A casa la Moratti!
Mentre il contingente italiano in Iraq spende 26mila euro al giorno solo per muovere 8 mezzi blindati, un edificio scolastico italiano su 3 è a rischio di crollo (indagine “cittadinanza attiva”). Solo alla fine di quest’anno il costo totale della missione sarà di 726 milioni di euro, circa 1.400 miliardi delle vecchie lire.
Quanto si potrebbe fare con le stesse risorse indirizzate nel campo dell’istruzione? Eliminazione delle tasse d’iscrizione, piani di edilizia scolastica, assunzione di nuovi docenti, riqualificazione dell’insegnamento. Accade l’esatto contrario: l’istruzione pubblica riceve l’ennesimo attacco.
La riforma Moratti è l’ultimo capitolo di una storia di 20 anni di tagli all’istruzione pubblica. E proprio perché è l’ultimo capitolo di tale storia, è anche il più grave. Il diritto allo studio viene massacrato dalle elementari fino all’università, mentre i tagli di spesa riguardano ormai i nervi vitali del funzionamento di una scuola: gli insegnanti ed il monte ore di lezione.
Con l’attacco al tempo pieno circa mezzo milione di alunni delle elementari vedranno ridotte di un quarto le proprie ore di lezione. L’introduzione del tutor alle elementari (un maestro prevalente che avrà più ore di lezione e maggiori poteri rispetto al collega che segue la stessa classe) significherebbe declassare salarialmente e professionalmente su due piedi metà del corpo docente. Nel suo complesso la riorganizzazione di elementari e medie (il cosiddetto ciclo primario) si tradurrebbe in un taglio compreso, a seconda delle stime, tra i 17mila ed i 60mila posti di lavoro.
Le scuole superiori, invece, verrebbero divise in due binari assolutamente distinti tra loro: da una parte il percorso liceale, seguito dall’università, e dall’altra l’avviamento professionale.

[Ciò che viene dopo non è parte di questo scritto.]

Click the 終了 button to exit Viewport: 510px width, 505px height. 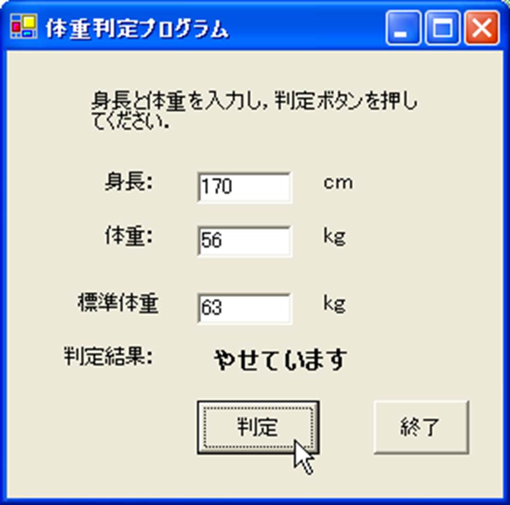421,427
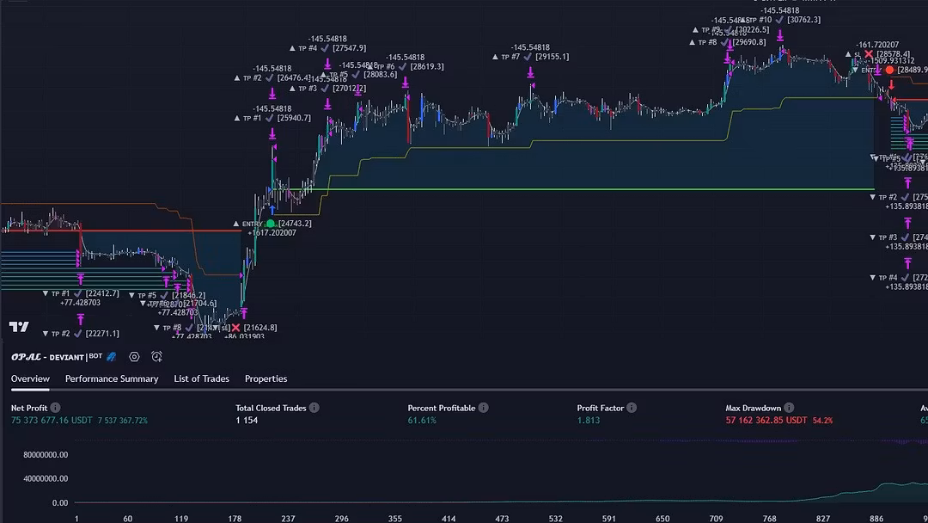Click the TradingView logo on chart

[x=19, y=327]
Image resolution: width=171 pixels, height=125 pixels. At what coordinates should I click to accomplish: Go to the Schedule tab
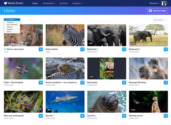tap(64, 3)
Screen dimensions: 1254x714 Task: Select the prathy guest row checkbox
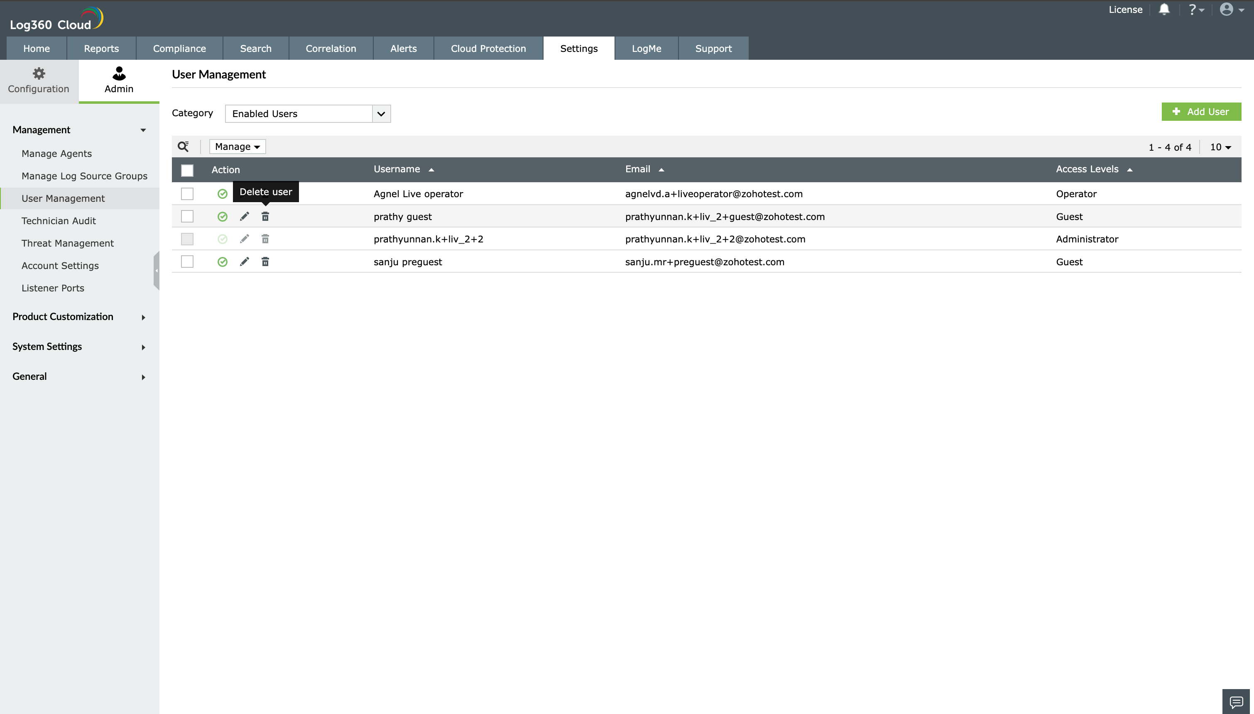pos(187,216)
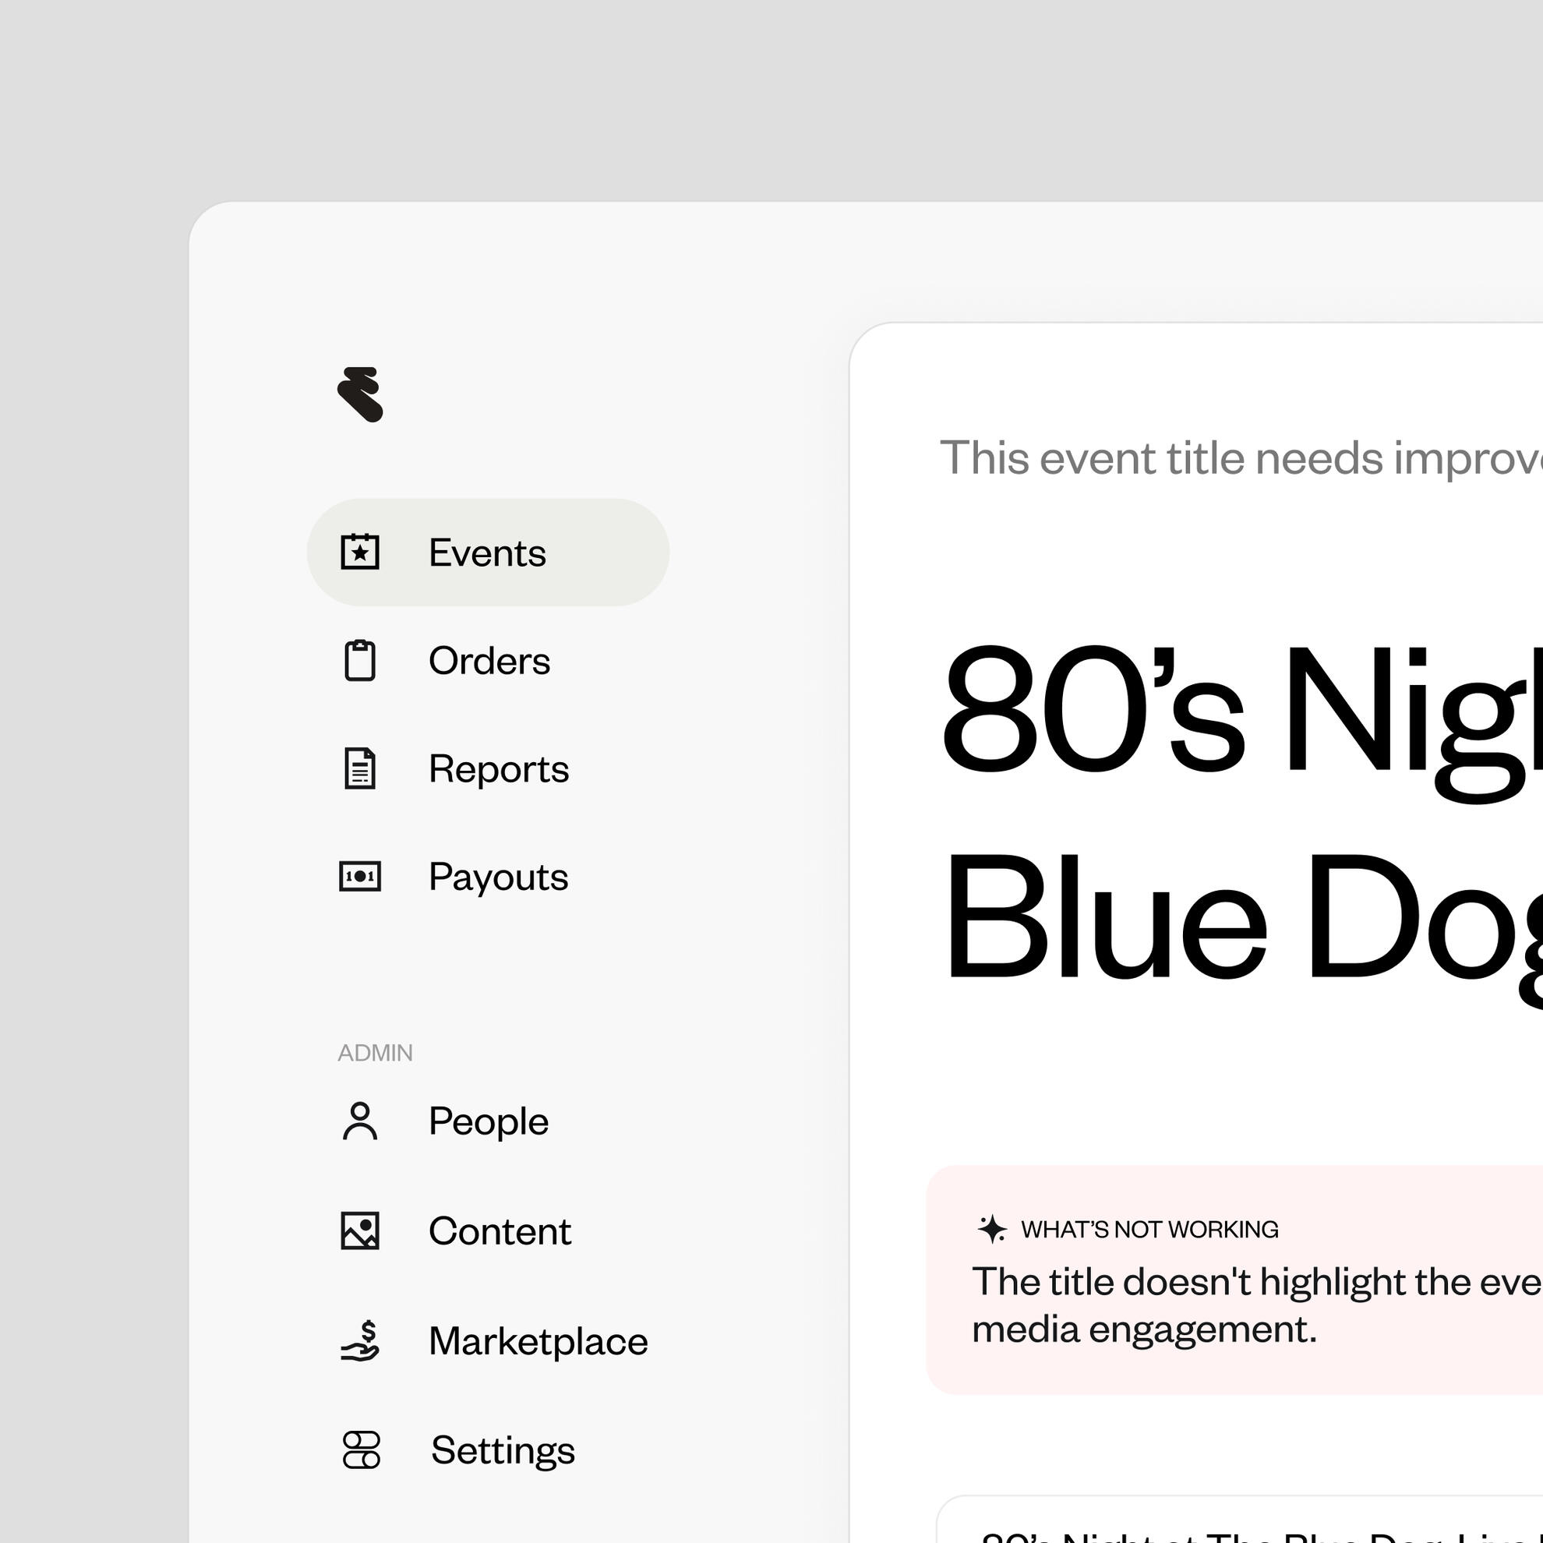Click the Orders clipboard icon
Viewport: 1543px width, 1543px height.
[362, 660]
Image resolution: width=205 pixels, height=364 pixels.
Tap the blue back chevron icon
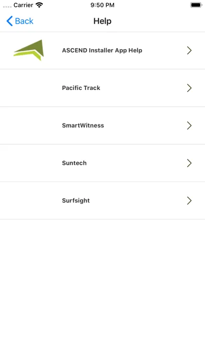9,21
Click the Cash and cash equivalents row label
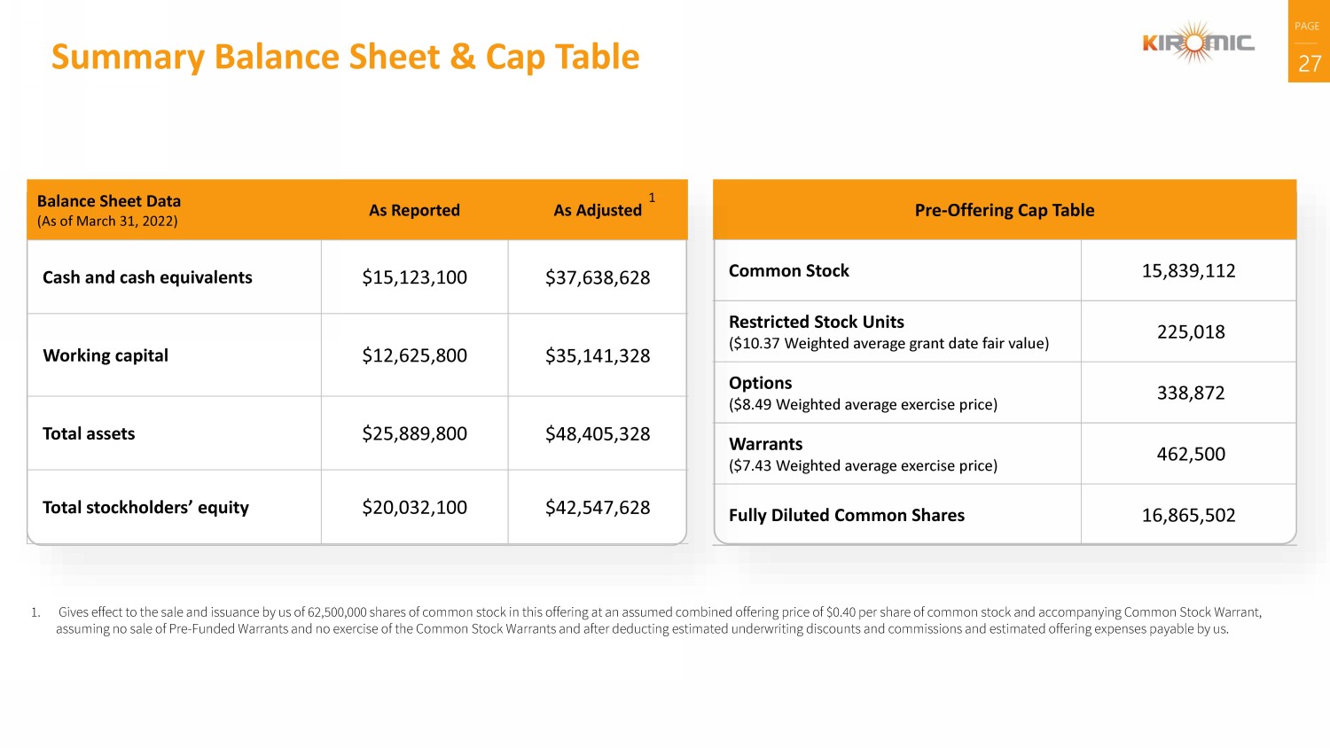 click(147, 277)
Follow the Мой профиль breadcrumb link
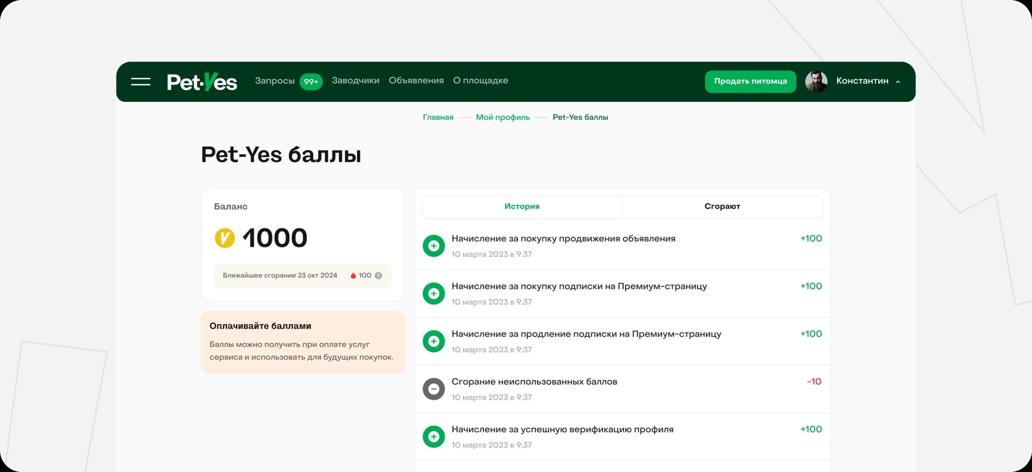The height and width of the screenshot is (472, 1032). tap(503, 118)
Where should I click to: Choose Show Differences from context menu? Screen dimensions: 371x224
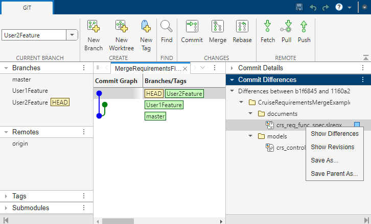(335, 134)
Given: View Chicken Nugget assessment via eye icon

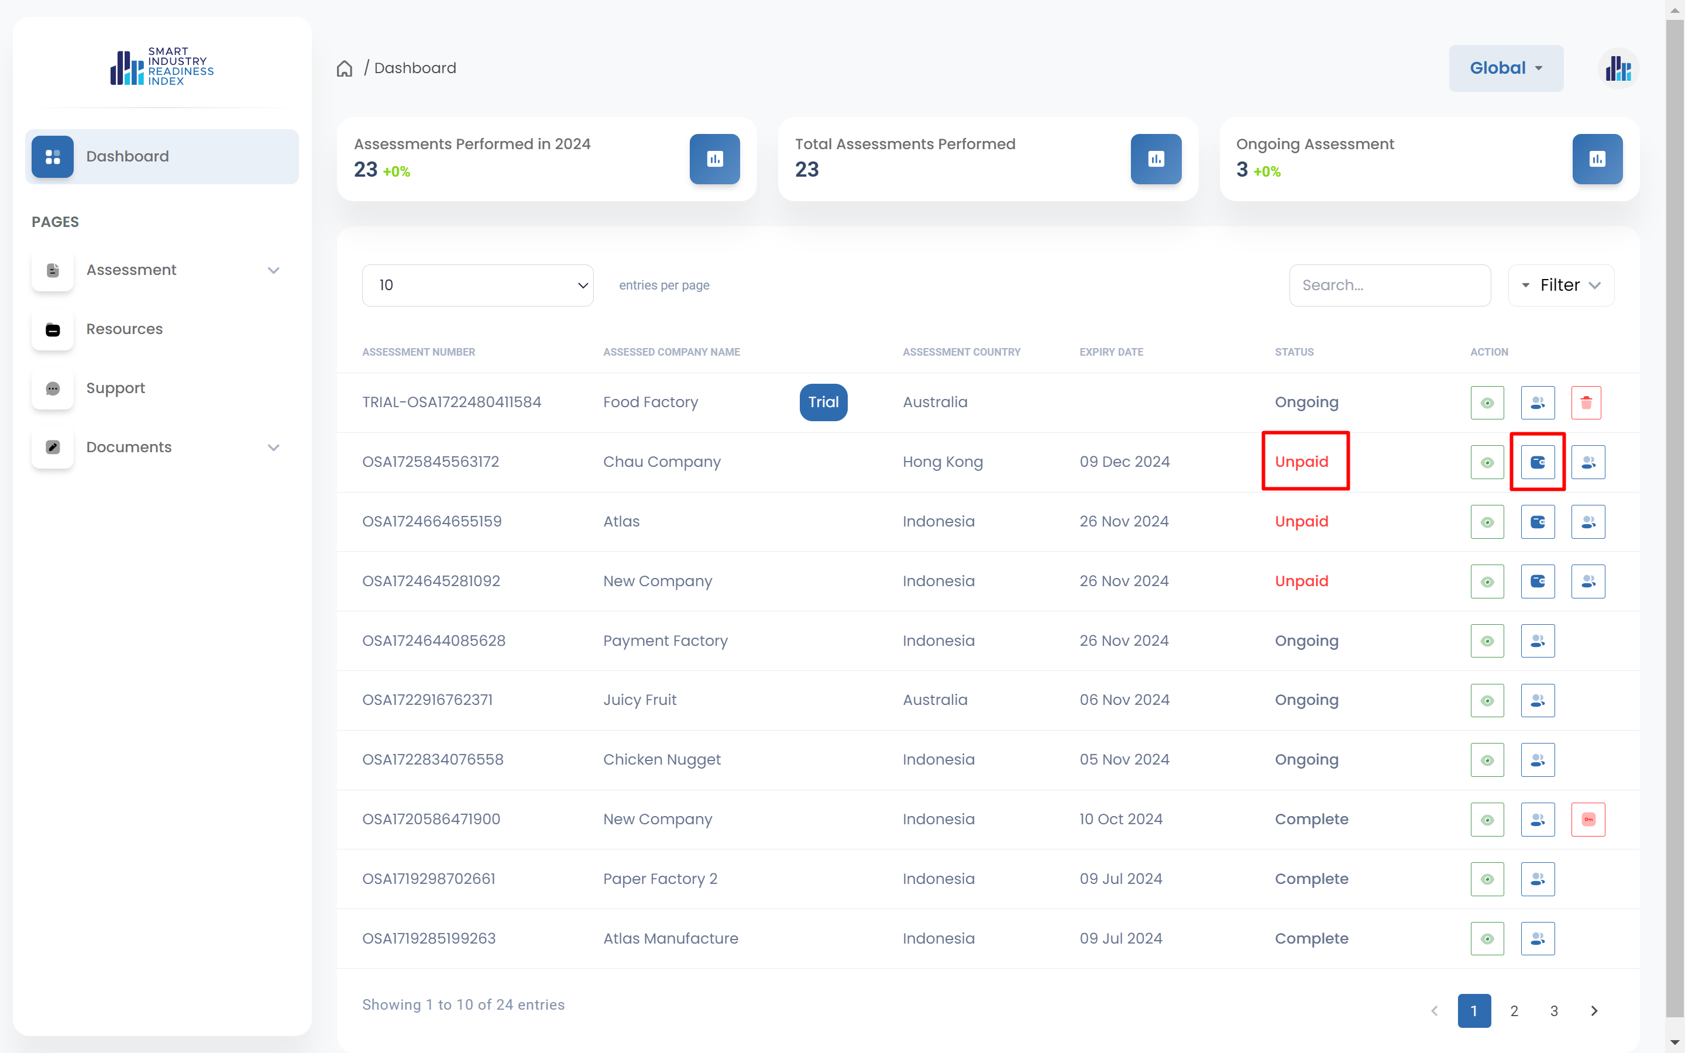Looking at the screenshot, I should pos(1487,760).
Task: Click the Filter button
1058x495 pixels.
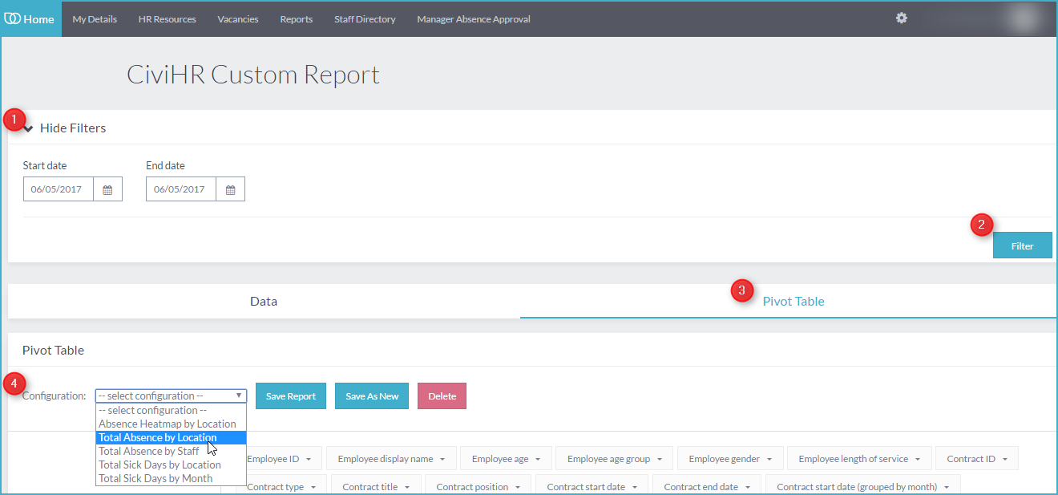Action: (x=1022, y=245)
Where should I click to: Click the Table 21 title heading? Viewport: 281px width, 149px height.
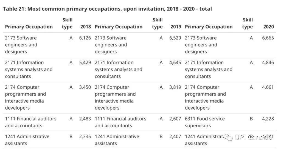pos(107,9)
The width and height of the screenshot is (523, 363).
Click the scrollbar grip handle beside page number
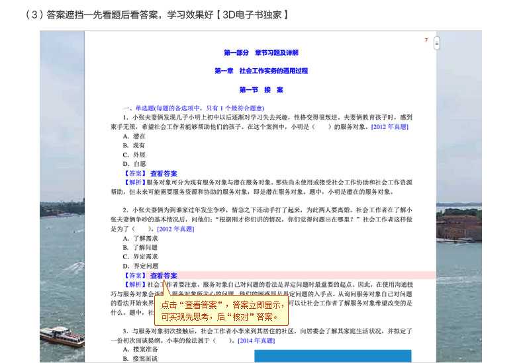pos(436,44)
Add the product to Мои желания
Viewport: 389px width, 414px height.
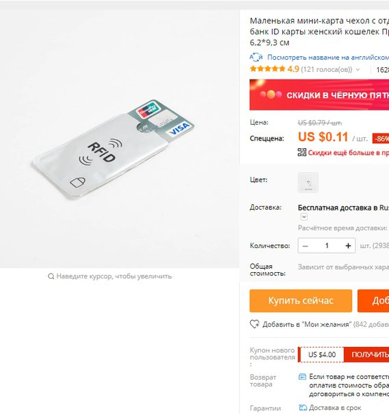click(307, 324)
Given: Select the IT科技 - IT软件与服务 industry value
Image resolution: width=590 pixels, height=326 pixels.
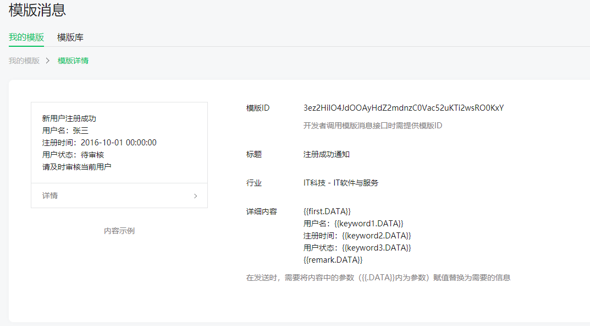Looking at the screenshot, I should pos(341,183).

Nel percorso d’avviamento professionale lo studente alternerebbe ore di lezione in classe ad ore di lavoro non retribuito presso le aziende. La scelta tra questi due percorsi sarebbe tutt’altro che una scelta volontaria: le famiglie che non riterranno di potersi permettere di mantenere il proprio figlio agli studi per altri 10 anni (tra liceo e università) saranno spinte ad avviarlo al lavoro.
Mettendo sotto attacco tutti, la riforma Moratti può scatenare potenzialmente la mobilitazione di qualsiasi settore dell’istruzione pubblica: dai ricercatori universitari fino ai genitori delle elementari. Tuttavia i decreti attuativi della riforma hanno una propria logica: quella di colpire tutti ma uno alla volta e con misure apparentemente distinte l’una dall’altra. Ognuno dei settori colpiti deve così ricevere l’impressione che la propria lotta possa esaurirsi con il ritiro del decreto della riforma che lo riguarda direttamente e non con il ritiro della riforma nel suo complesso. La realtà sta esattamente dall’altra parte. La riforma Moratti è un corpo unico perché unico è il principio che la ispira: adattare sempre di più l’istruzione alle esigenze del mercato. I suoi diversi decreti attuativi sono legati da un unico filo conduttore a partire dal tutor delle elementari per finire con le lauree specialistiche d’élite.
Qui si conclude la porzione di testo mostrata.